YOUR SOLIN GENERATED RECIPE
Protein-Packed Sweet Potato Black Bean Breakfast Burrito
Savor the hearty mix of roasted sweet potato, savory black beans, and a protein blend of eggs and egg whites wrapped in a warm whole wheat tortilla. This burrito bursts with flavor from a sprinkle of cumin, a dash of salt and pepper, and a fresh finish of salsa and cilantro, making it a balanced meal to fuel your morning or keep you going through lunch or dinner.
INGREDIENTS
1 medium Sweet Potato
0.5 cup Black Beans
2 whole Eggs
2 Egg Whites
1 Whole Wheat Tortilla
2 tablespoons Salsa
1 tablespoon Cilantro
1 teaspoon Cumin
Salt and Pepper to taste
PREPARATION
Preheat your oven to 400°F.
Peel and dice the sweet potato into small cubes. Toss with a little olive oil, cumin, salt, and pepper.
Spread the sweet potato cubes on a baking sheet and roast for about 20-25 minutes until tender and lightly browned.

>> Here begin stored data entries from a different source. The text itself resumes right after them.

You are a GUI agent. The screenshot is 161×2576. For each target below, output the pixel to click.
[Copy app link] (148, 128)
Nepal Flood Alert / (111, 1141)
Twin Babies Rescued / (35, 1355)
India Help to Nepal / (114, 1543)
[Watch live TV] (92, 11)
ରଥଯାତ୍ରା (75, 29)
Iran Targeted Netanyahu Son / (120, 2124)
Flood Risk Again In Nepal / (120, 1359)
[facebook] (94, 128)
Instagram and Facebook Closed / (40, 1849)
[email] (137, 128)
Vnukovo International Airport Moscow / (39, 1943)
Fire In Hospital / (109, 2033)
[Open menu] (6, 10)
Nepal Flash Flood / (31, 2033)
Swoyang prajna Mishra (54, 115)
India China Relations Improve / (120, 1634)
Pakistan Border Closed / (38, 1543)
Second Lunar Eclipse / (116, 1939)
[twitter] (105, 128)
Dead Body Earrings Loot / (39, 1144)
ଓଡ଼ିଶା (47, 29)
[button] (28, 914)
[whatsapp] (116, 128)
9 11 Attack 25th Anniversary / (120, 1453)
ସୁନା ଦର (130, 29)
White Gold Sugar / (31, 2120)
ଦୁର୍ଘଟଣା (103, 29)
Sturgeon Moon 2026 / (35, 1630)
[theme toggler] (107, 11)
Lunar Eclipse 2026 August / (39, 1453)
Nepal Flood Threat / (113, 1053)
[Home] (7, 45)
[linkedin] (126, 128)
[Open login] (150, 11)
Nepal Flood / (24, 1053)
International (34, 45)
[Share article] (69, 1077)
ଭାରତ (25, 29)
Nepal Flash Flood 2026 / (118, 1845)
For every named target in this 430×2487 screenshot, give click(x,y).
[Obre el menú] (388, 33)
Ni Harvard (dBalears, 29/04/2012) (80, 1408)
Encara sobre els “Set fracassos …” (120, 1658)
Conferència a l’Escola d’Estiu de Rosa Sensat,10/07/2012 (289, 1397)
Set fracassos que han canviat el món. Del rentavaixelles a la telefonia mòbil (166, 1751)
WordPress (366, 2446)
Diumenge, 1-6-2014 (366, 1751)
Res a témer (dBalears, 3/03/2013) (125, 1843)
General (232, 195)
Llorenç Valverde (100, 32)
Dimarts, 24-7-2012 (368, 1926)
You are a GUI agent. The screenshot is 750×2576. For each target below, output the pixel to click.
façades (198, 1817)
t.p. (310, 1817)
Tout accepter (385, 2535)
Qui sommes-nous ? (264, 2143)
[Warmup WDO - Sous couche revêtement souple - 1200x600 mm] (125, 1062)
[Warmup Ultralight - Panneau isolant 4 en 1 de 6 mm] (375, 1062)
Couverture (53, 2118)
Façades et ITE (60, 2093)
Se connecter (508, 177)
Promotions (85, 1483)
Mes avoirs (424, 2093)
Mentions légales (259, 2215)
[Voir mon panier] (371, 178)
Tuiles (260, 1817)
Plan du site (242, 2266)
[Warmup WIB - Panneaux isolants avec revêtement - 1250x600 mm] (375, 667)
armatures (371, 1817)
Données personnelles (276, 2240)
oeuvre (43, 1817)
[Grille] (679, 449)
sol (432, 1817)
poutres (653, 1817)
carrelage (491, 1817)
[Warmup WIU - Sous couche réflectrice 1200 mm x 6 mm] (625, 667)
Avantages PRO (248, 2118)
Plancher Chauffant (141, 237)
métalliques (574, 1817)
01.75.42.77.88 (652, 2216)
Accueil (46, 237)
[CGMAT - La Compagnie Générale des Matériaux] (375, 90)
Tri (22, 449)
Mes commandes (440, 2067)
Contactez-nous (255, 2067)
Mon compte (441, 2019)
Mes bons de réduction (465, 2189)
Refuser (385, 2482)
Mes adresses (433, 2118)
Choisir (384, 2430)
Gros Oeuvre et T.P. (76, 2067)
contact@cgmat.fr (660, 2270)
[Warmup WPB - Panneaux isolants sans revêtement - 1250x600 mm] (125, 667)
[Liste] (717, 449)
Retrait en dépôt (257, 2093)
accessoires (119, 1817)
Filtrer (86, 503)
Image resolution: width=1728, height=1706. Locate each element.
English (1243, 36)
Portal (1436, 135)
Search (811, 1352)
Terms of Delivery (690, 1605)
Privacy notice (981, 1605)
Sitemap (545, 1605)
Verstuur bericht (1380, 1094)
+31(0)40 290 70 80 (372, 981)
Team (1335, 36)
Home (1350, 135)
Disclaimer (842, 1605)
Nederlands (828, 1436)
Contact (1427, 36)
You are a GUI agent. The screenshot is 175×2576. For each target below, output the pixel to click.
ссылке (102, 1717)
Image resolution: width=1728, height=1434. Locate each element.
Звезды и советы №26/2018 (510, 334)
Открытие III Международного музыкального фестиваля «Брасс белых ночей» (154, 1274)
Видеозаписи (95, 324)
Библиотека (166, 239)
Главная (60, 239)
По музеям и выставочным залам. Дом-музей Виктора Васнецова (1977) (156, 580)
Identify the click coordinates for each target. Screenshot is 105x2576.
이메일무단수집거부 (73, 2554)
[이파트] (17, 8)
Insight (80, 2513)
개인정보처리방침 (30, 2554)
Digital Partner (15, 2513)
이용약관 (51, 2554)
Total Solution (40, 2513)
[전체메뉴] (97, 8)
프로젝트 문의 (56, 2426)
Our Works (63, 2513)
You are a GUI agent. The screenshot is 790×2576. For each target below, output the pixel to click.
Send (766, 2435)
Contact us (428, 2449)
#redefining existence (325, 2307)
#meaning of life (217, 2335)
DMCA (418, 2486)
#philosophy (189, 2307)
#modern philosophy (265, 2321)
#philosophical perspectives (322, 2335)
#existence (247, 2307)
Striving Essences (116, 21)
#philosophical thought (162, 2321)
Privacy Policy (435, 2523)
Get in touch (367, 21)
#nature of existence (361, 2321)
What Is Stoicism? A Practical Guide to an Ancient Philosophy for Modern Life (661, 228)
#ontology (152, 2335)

While the sweet potato roasts, rinse and drain the black beans and warm them in a small saucepan over low heat.
In a bowl, whisk together the whole eggs and egg whites. Season with a pinch of salt and pepper.
Heat a non-stick skillet over medium heat and pour in the egg mixture, stirring gently to scramble until just set.
Warm the whole wheat tortilla in the microwave for 15-20 seconds or in a dry skillet for 1 minute on each side.
Assemble the burrito by layering the roasted sweet potato, warm black beans, scrambled eggs, salsa, and chopped cilantro onto the tortilla.
Roll up the tortilla tightly, slice in half if desired, and enjoy your balanced protein-packed breakfast burrito.